Esame di maturità per le reti sociali che proliferano su Internet.
Terre d’incontro o piazze senza regole: i «social network» al bivio decisivo.
Rassegna stampa.
Se non sai usare i social network, come Facebook e Twitter, o non hai confidenza con un motore di ricerca, corri un grosso rischio: essere tagliato fuori dalla società.
Questa opinione, che si va sempre più diffondendo, è ora accreditata anche dalle preoccupazioni espresse da Viviane Reding, Commissario per i Media e la Società dell’informazione dell’Unione Europea, che invita gli Stati membri e l’industria a sensibilizzare maggiormente il pubblico educandolo sul funzionamento e sull’utilità di tali nuovi strumenti di comunicazione. Tutto vero. Il fascino del social networking è forte; con la sua facilità d’uso ti consente di creare relazioni, gestire e 'respingere' amicizie, partecipare a discussioni, promuovere idee e prodotti, sostenere campagne elettorali e movimenti di opinione; insomma, di «rimanere in contatto con le persone della tua vita» , come si legge nella pagina di apertura di Facebook. Ma anche di perdere tanto tempo.
È stata questa la valutazione che ha portato Bill Gates, uno che di innovazione se ne intende, a cancellarsi da Facebook, dando così una mano autorevole a quanti rifiutano di pensare che la vita possa essere monopolizzata dai social network.
Ben vengano allora tutti quei programmi che hanno la finalità di educare a un uso accorto e consapevole di questo straordinario strumento. Anche perché non passa giorno che la cronaca non ci mostri i molteplici rischi e i danni connessi a un suo uso superficiale o irresponsabile.
Soltanto negli ultimi giorni registriamo almeno questi tre fatti. Leggiamo che il ministero tedesco per la difesa dei consumatori ha anticipato alcuni contenuti di una ricerca dalla quale emerge che sono sempre più numerose le imprese (sino al 50% di quelle con oltre mille dipendenti) che ricercano su Internet informazioni su gusti e preferenze dei candidati a un posto di lavoro. E quattro volte su cinque queste informazioni vengono prese prima di chiamare il candidato a un colloquio.
Qualche volta le aziende, assunte le opportune informazioni curiosando tra interessi, hobby e opinioni personali sui social network, decidono di soprassedere. Occorre fare attenzione allora a cosa pubblicare in rete, perché ci può andare di mezzo anche la nostra carriera.

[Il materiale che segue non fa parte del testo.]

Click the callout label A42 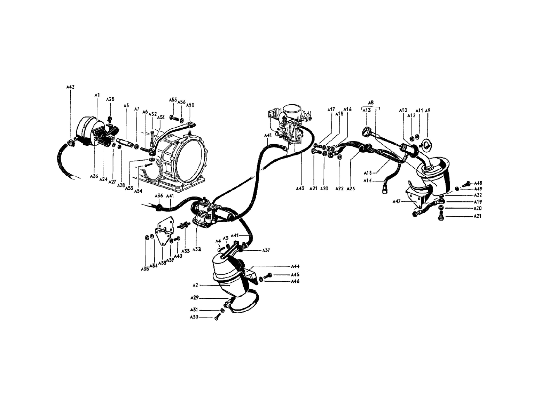click(x=70, y=87)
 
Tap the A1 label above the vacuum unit click(x=97, y=95)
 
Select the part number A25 click(x=110, y=99)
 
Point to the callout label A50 click(x=190, y=105)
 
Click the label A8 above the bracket click(x=370, y=103)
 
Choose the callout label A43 click(x=300, y=188)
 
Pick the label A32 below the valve click(x=197, y=249)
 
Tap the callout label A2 click(x=195, y=285)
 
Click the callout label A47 click(x=397, y=201)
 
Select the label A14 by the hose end click(x=368, y=180)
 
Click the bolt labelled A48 click(x=466, y=184)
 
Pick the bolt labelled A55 click(x=174, y=118)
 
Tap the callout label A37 click(x=266, y=250)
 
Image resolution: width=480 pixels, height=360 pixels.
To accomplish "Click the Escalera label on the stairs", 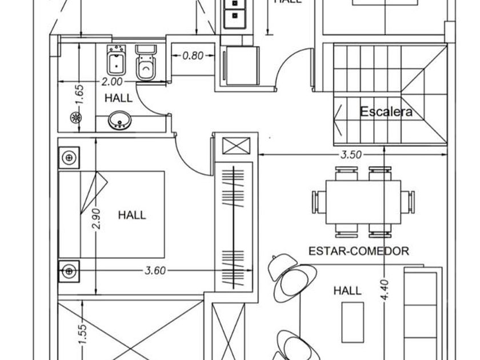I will pos(386,112).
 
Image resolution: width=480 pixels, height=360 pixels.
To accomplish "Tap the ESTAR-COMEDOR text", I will pos(359,250).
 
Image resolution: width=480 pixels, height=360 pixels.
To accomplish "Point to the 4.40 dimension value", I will pos(384,290).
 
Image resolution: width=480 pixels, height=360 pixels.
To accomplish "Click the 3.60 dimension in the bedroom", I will pos(154,270).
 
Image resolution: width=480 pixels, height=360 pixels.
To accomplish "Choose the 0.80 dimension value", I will pos(193,56).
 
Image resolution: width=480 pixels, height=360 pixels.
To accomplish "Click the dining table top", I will pos(363,202).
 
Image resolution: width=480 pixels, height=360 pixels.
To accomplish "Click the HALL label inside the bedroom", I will pos(131,215).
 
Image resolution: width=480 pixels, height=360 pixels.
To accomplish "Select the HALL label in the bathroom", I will pos(118,98).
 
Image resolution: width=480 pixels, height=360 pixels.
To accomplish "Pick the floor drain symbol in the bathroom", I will pos(75,118).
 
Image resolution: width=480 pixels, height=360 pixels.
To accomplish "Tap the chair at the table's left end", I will pos(317,202).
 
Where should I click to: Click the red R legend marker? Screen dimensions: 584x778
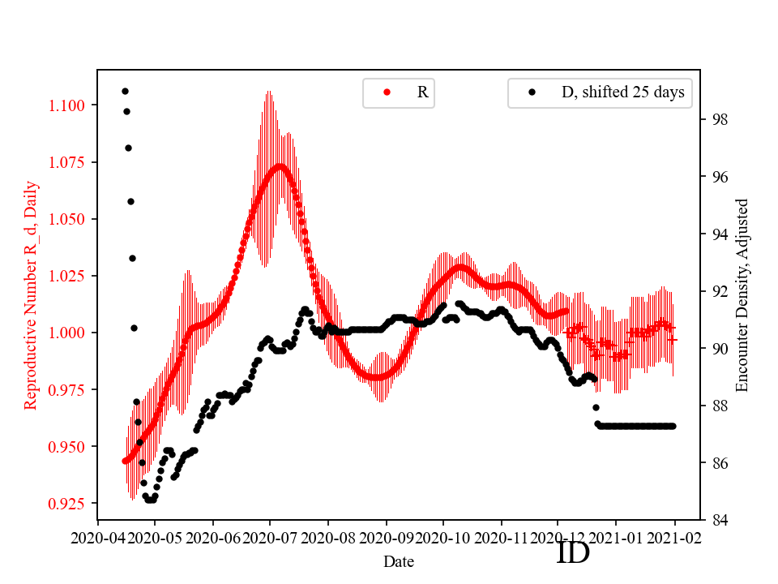[387, 92]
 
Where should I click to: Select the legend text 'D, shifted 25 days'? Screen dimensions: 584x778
[622, 92]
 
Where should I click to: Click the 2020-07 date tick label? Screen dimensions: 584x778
[271, 538]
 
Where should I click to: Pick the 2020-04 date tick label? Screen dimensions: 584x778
[98, 538]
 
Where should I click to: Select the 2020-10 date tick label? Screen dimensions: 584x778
[443, 538]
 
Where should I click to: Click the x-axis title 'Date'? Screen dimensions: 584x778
[399, 560]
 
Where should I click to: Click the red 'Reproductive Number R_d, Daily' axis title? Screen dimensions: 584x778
[31, 295]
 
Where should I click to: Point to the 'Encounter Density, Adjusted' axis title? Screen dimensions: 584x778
[742, 295]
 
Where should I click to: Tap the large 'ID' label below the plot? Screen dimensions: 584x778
[573, 553]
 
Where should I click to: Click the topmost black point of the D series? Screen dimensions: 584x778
[125, 91]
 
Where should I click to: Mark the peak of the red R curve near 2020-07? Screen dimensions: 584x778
[280, 166]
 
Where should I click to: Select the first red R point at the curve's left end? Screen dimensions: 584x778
[126, 461]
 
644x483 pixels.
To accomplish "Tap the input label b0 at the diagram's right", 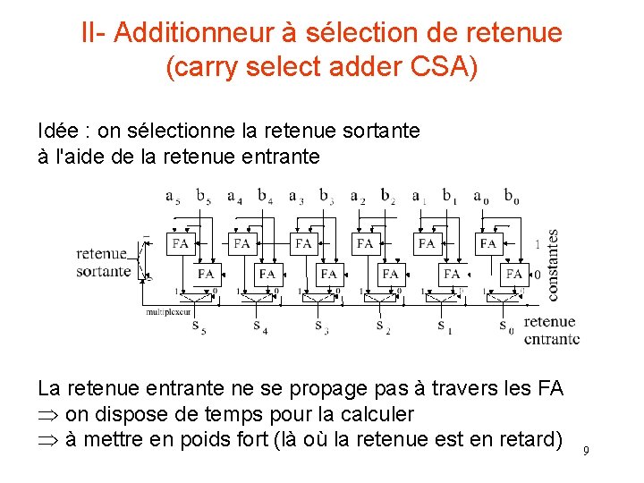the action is click(x=511, y=196).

Altra notizia. Alcuni studenti, appena ottenuta la licenza media, hanno deciso di aprire un gruppo di discussione su Facebook dove sembra si siano lanciati in commenti poco edificanti su una loro insegnante che, informata da una amica, li ha denunciati per diffamazione. «Non pensavamo di fare qualcosa di illegale, tutti parlano male dei loro insegnanti» , hanno commentato i ragazzi. Perché non crederci?
Questa visione mette in luce, del resto, uno dei rischi più gravi che si vanno diffondendo; considerare quello del social network come un mondo a sé, un luogo virtuale dove regnano diritti di 'extraterritorialità' che mettono in ibernazione le regole del vivere civile e del rispetto delle persone. Sulla rete così ci si può permettere di tutto; le sue piazze diventano territorio del 'tutto è possibile', una specie di «teatro di maschere» , come l’ha chiamato il sociologo Ilvo Diamanti, dove il confine tra comunicazione ed esperienza svanisce in « un mondo di relazioni senza empatia». Ma la rete non può essere luogo di 'immunità'. Intanto però i social network diventano anche strumento per offendere e luogo per ospitare iniziative che rinforzano sentimenti e atteggiamenti 'contro' il rispetto dei più elementari diritti umani.
Come si fa allora a non condividere l’invito del Commissario europeo a lavorare in modo tale da mettere i cittadini «in condizioni di utilizzare i media con competenza e creatività»? È fuori dubbio che questo «sarebbe un passo avanti verso una nuova generazione di partecipazione democratica» , purché non si dimentichi che i social network vanno utilizzati, prima di tutto, «con responsabilità».
Dalla Ue l’appello a Stati e imprenditori per sensibilizzare gli utenti e renderli più responsabili Ma chi l’ascolterà?